My driver didn’t let up for a moment during the trip to Stuyvesant Square, and in a remarkably short time I was standing on the sidewalk in front of Kreizler’s house. I gave the cabbie a generous amount of money without asking for change, to which he announced that he would wait for me at the curb, suspecting that I would need another ride soon and not wanting to lose so openhanded a fare at such a slow hour of the morning. I moved cautiously but quickly to the front door of the house, which was pulled open by Sara.
She looked uninjured, for which I was grateful enough to give her a big embrace. “Thank God,” I said. “From the way Harriet sounded I was afraid that—” I suddenly pulled back when I caught sight of a man standing behind Sara: white-haired, distinguished, wearing a frock coat and carrying a Gladstone bag. I glanced at Sara again, and noticed that her face was full of an exhausted sadness.
“This is Dr. Osborne, John,” Sara said quietly. “An associate of Dr. Kreizler’s. He lives nearby.”
“How do you do?” Dr. Osborne said to me, without waiting for a reply. “Now, then, Miss Howard, I hope I’ve been clear—the boy is not to be moved or disturbed in any way. The next twenty-four hours will be crucial.”
Sara nodded wearily. “Yes, Doctor. And thank you for being so attentive. If you hadn’t been here—”

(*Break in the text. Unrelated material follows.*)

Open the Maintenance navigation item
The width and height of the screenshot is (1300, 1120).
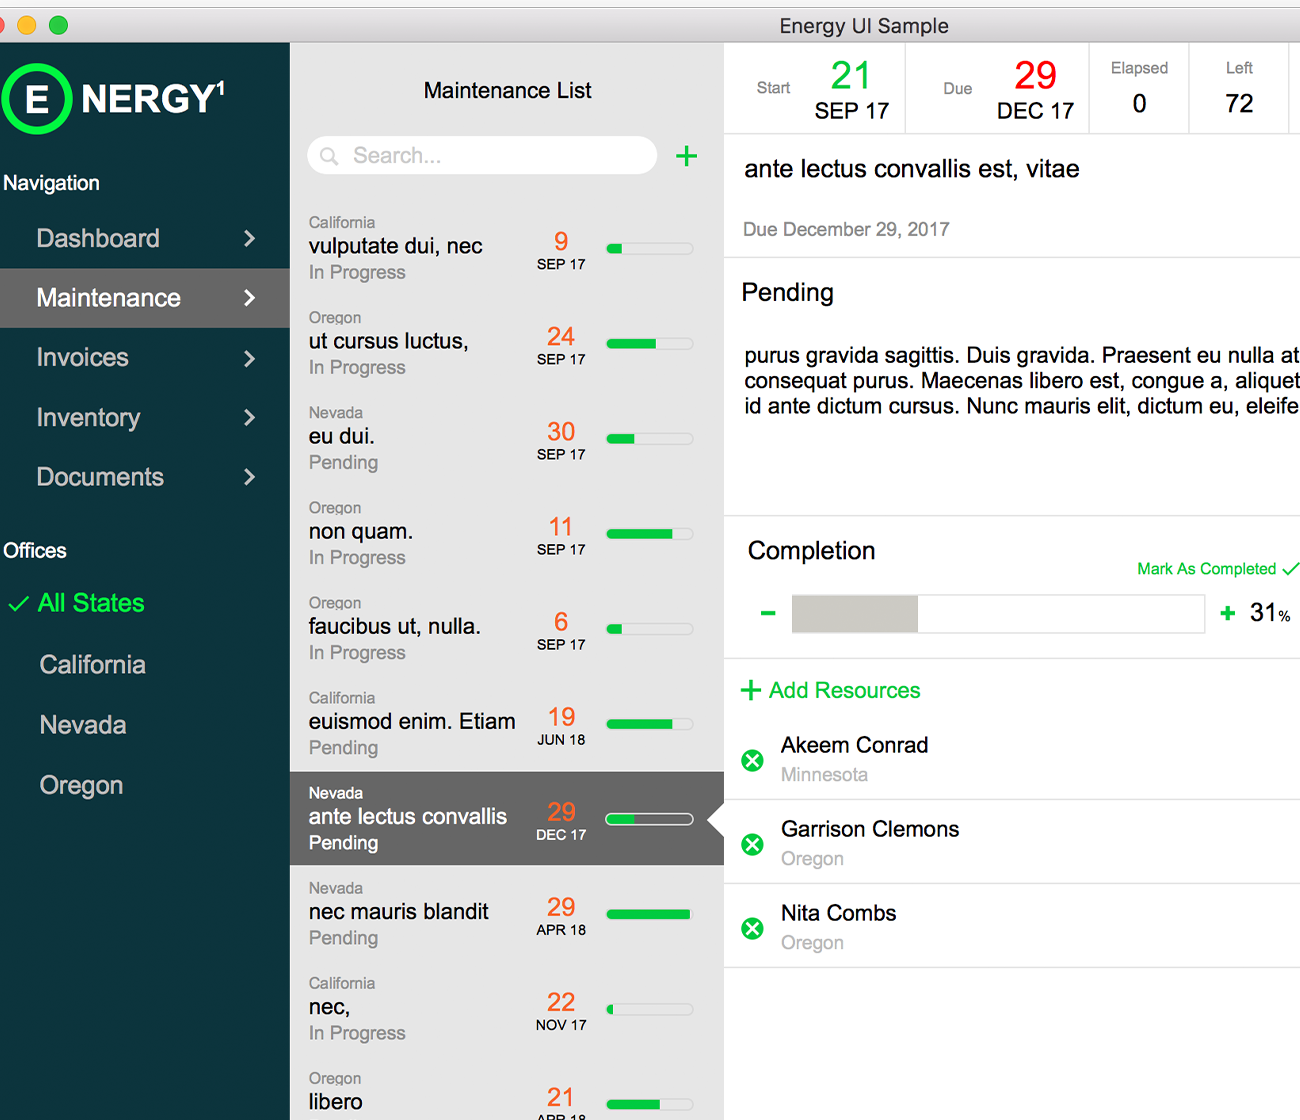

“I only wish that there was more I could have done,” Osborne answered quietly. Then he put his tall hat on his head, nodded to me, and set off. Sara pulled me inside.
“What in hell’s happened?” I said, as I followed her up the stairs. “Where’s Kreizler? And what’s this about a boy? Has Stevie been hurt?”
“Shush, John,” Sara answered, quietly but urgently. “We’ve got to keep things quiet in this house.” She resumed the climb to the parlor. “Dr. Kreizler’s—gone.”
“Gone?” I echoed. “Gone where?”
Walking into the dark parlor, Sara made a move toward a lamp, but then decided with a wave of her hand to leave it alone. She collapsed onto a sofa, and took a cigarette out of a case on a nearby table.
“Sit down, John,” she said; and something about the range of emotions contained in those few words— resignation, sorrow, anger—made me comply instantly. I held out a match for her cigarette and waited for her to go on. “Dr. Kreizler’s at the morgue,” she finally said, in a smoky breath.
I took in air quickly. “The
She nodded. “He will be. He’s upstairs, along with Cyrus. We’ve got two cracked skulls to care for now.”
“Cracked skulls?” I parroted again. “How in—” A sudden, sickening rush swept through my gut, as I glanced around the parlor and the adjacent hallway. “Wait a minute. Why are you here? And why are you letting people in and out? Where’s Mary?”
Sara didn’t answer, at first, just rubbed her eyes slowly and then drew in some more smoke. Her voice, when it reemerged, was curiously faint. “Connor was here. Saturday night, with two of his thugs.” The twisting in my stomach became more extreme. “Apparently they’d lost track of you and Dr. Kreizler—and they must have been taking a lot of heat from their superiors, based on the way they were acting.” Standing up slowly, Sara strode to the French windows and opened one just a crack. “They forced their way into the house, and shut Mary in the kitchen. Cyrus was in bed, which left Stevie. They asked him where you and Dr. Kreizler were, but—well, you know Stevie. He wouldn’t say.”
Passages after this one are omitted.